In the records, replace each "click" with "tap" and leave everything else unchanged. Omit the pictures from your version.

[Entries on finding words and elements]
────────────────────

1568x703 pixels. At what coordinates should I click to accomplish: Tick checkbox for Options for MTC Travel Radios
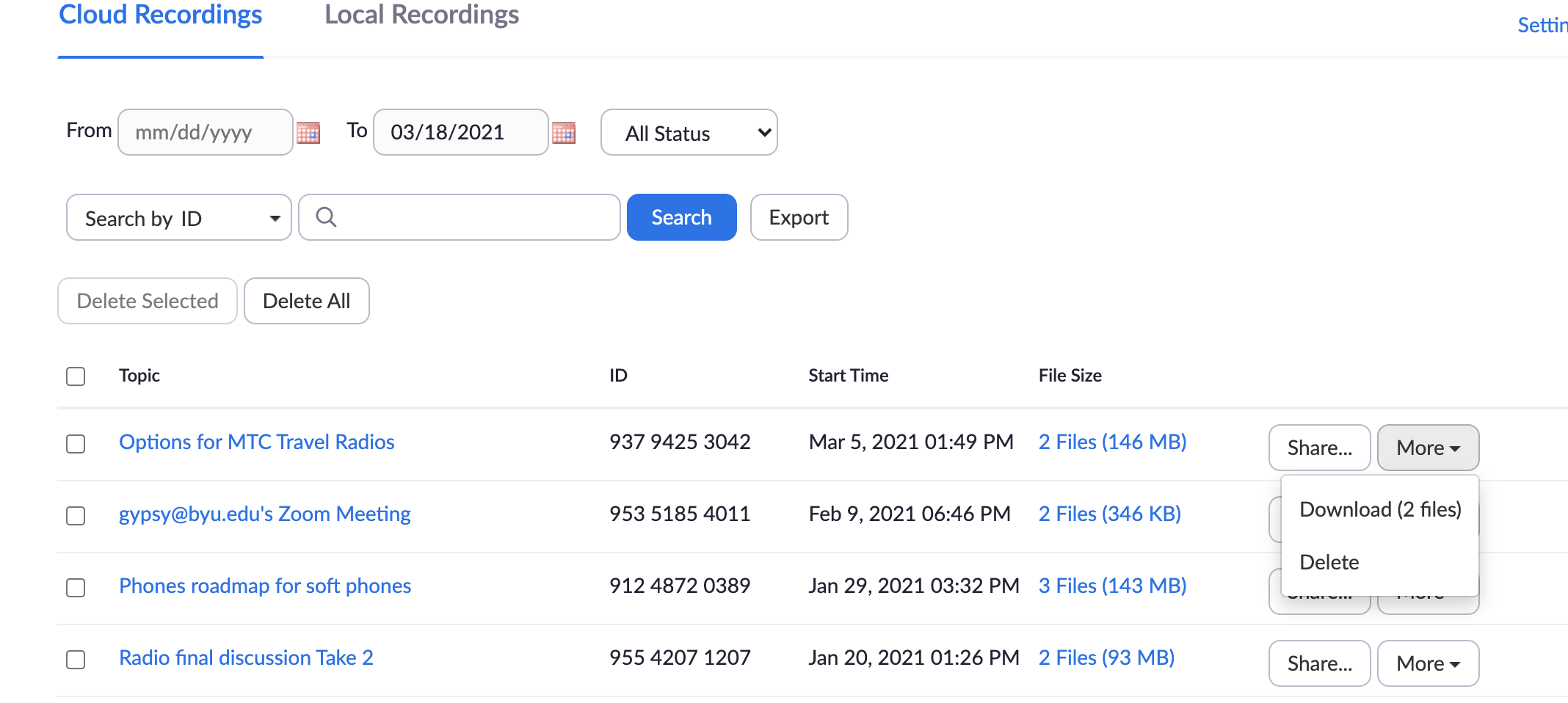tap(76, 444)
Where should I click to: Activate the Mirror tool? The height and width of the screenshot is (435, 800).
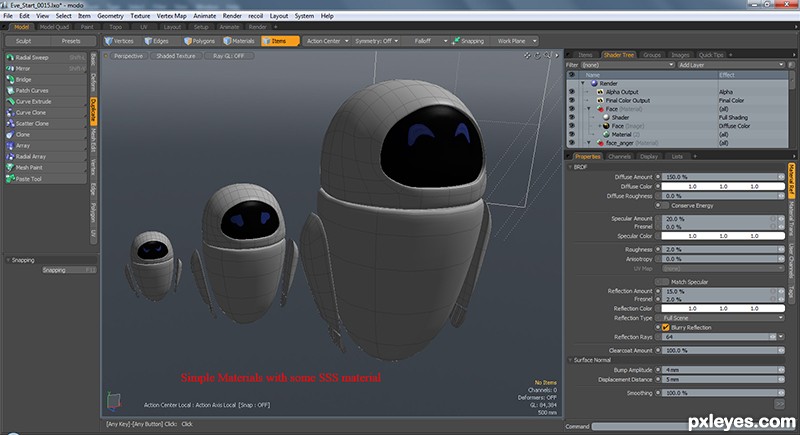[46, 68]
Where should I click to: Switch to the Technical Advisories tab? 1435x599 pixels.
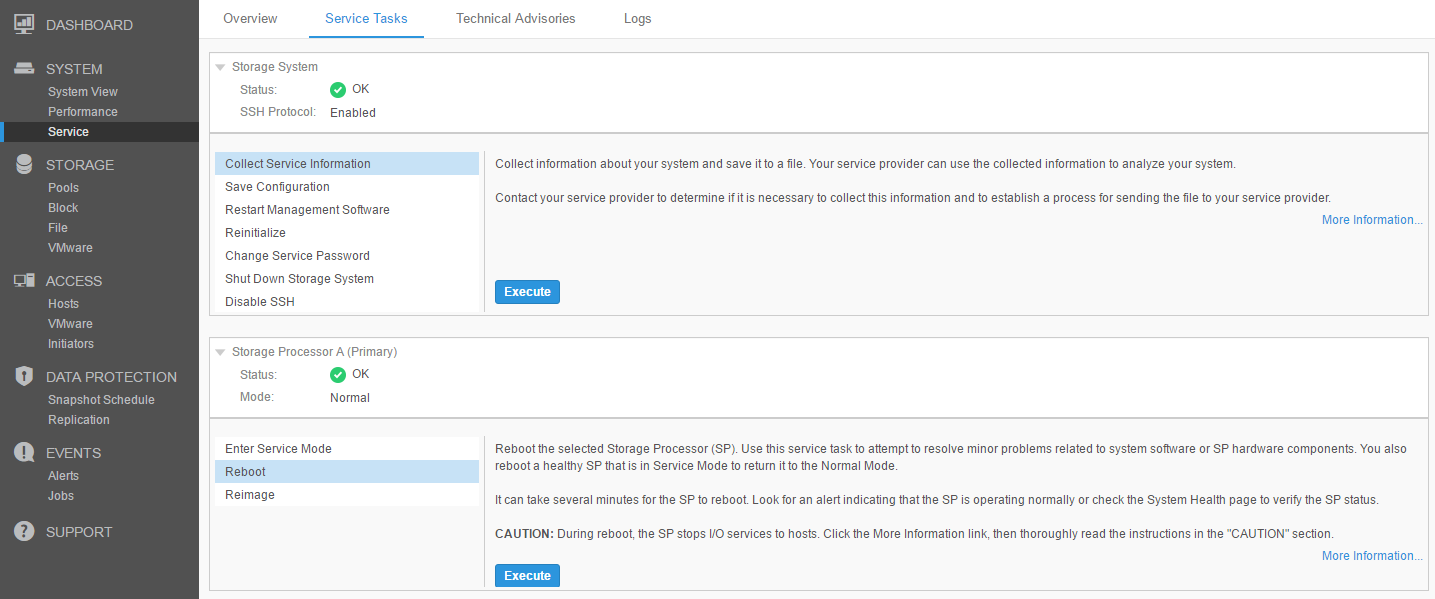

────────────────────

Task answer:
1568x703 pixels. At what coordinates should I tap to accomplish: Tick checkbox for Options for MTC Travel Radios
tap(76, 444)
Where should I tap to: Activate the Mirror tool? The height and width of the screenshot is (435, 800).
[46, 68]
Where should I tap to: Switch to the Technical Advisories tab? 1435x599 pixels.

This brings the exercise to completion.